痺れこそすぐにおさまったものの、足に触れるその手つきが妙にいやらしかったので呆れ混じりに呟いた。

「うるせえ」

 俺の胸に顔を埋めた跡部さんは、拗ねたようにこぼす。その様子が三十前の男にしては可愛かったので頭を撫でてやると、跡部さんが安心したように吐息を漏らした。その呼気の中にアルコールの匂いが混じっていることに気が付いた俺は、眉間に皺を寄せる。

「どなたと呑んできたんですか」
「……忍足だ」
「それにしては元気がありませんね、何か落ち込むような話でも聞かされましたか」

 跡部さんの口から出された名前が見知ったものであることに安堵した俺は更に質問を重ねた。今日の跡部さんは少し様子がおかしい。

「忍足の今付き合ってる女……昔の女だった」
「あなたのですか、いつの恋人ですか」
「中二」
「へえ」

 もう十年以上も前の話じゃないか。何を落ち込むことがあるというのだろう。

「まさか未練があるとか?」

 最悪の可能性を考慮して尋ねれば、馬鹿馬鹿しいと一笑される。

「もう十年以上もお前以外の人間に意識が向いたことなんざねえよ。……ただ、一時的にとはいえ忍足と好みがかぶってたと思うと気持ち悪ぃ」

 酷い言い種だな。忍足さんとは親しくしているはずなのに。

「まあ、分からないでもありませんけど。俺も鳳との間で同じようなことがありましたから」
「幼稚舎のころの話しか」

 跡部さんがからかうように笑う。

「高等部のときの話ですよ。俺が高一のときに交際していた女と、鳳が高等部を卒業するころに付き合っていたんです」
「……初耳だな」

 呟きには苛立ちの色が混じっていて、しまったなあ、と思う。これは言ってはいけない話だったか。
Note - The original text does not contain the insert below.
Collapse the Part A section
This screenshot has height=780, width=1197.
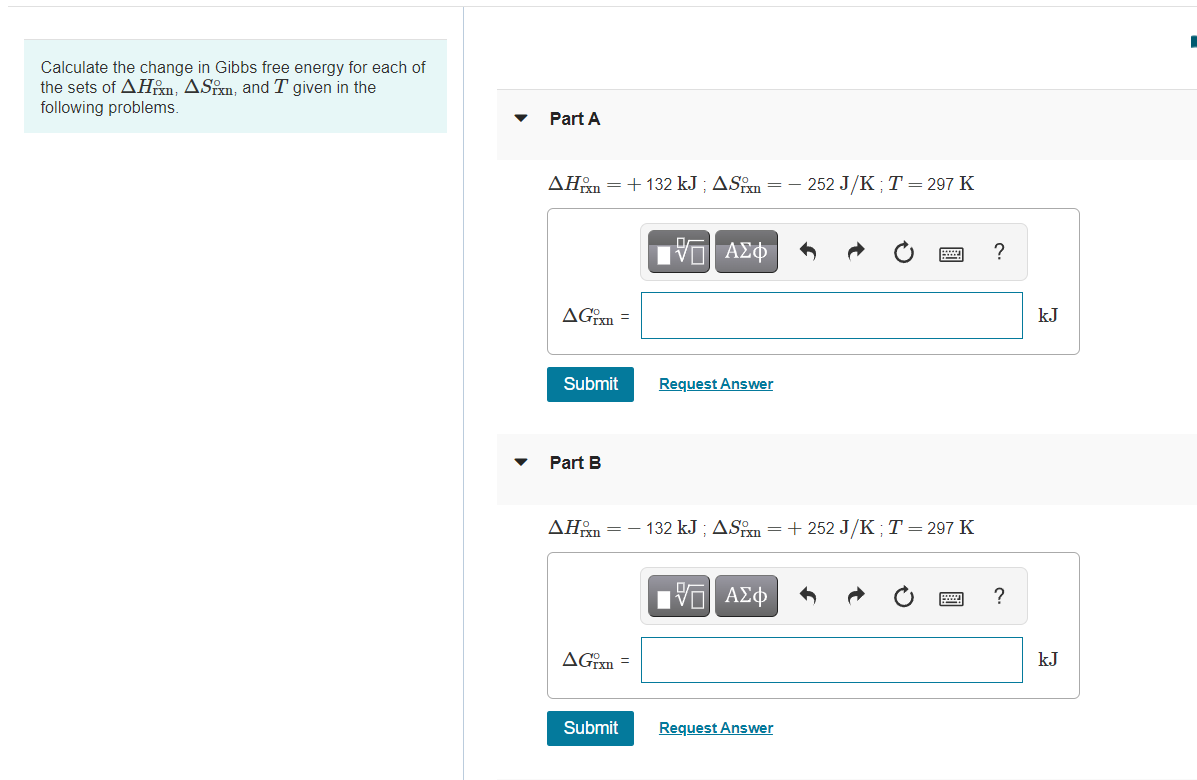(x=521, y=118)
「俺も中二のときにあなたから気持ちを受け取ったあの日から他の人間に心を向けたことはありませんよ」
「白々しいな」
「怒っているんですか」
「当たり前だろうが」

 天下の跡部様が男に二股をかけられたのだ怒るのも無理はないだろう。

「……俺は本当にあなたしか見ていませんでしたよ。ただ、不安だったんです」
「……不安?」
「ええ、あなたにお前が必要だと言われたとき、俺は本当に嬉しかったんです。だけど、それから時を経ていく内にあなたは魅力を増していき、俺は下剋上下剋上と口ばかりの自分ではあなたの傍にい続けることは出来ないだろうと思うようになったんです。だから保険をかけようとした」

 跡部さんは物言いたげな表情を浮かべていたが、結局は黙って俺が話の続きをするのを待っていた。
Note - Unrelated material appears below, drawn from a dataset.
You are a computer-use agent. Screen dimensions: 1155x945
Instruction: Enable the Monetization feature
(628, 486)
「結局は上手くいきませんでしたね。俺はあなたのことを自分で思っているよりずっと好いていましたから、彼女を大切にすることは出来なかったんです」
「……よかったな」
「はあ」
「お前の昔の不安なんか知ったことじゃねえが、結果的にお前は今誰よりも俺の近くにいる。これからもだ。その女と上手くいかなくてよかったな」
「……そうですね。彼女には悪いですが、俺は今すこぶる幸せです」

 不満なら数えきれない程にある。それでもこの人と共に生きることが出来るのだから俺は幸せ者だ。

「二度目はねえぞ」
「なにがですか」
「浮気だ」
「俺の心の浮き沈みはあなたに依存しています」
「めんどくせえな……」
「それでも、」

 げんなりした表情を浮かべる跡部さんの頭を再び撫でる。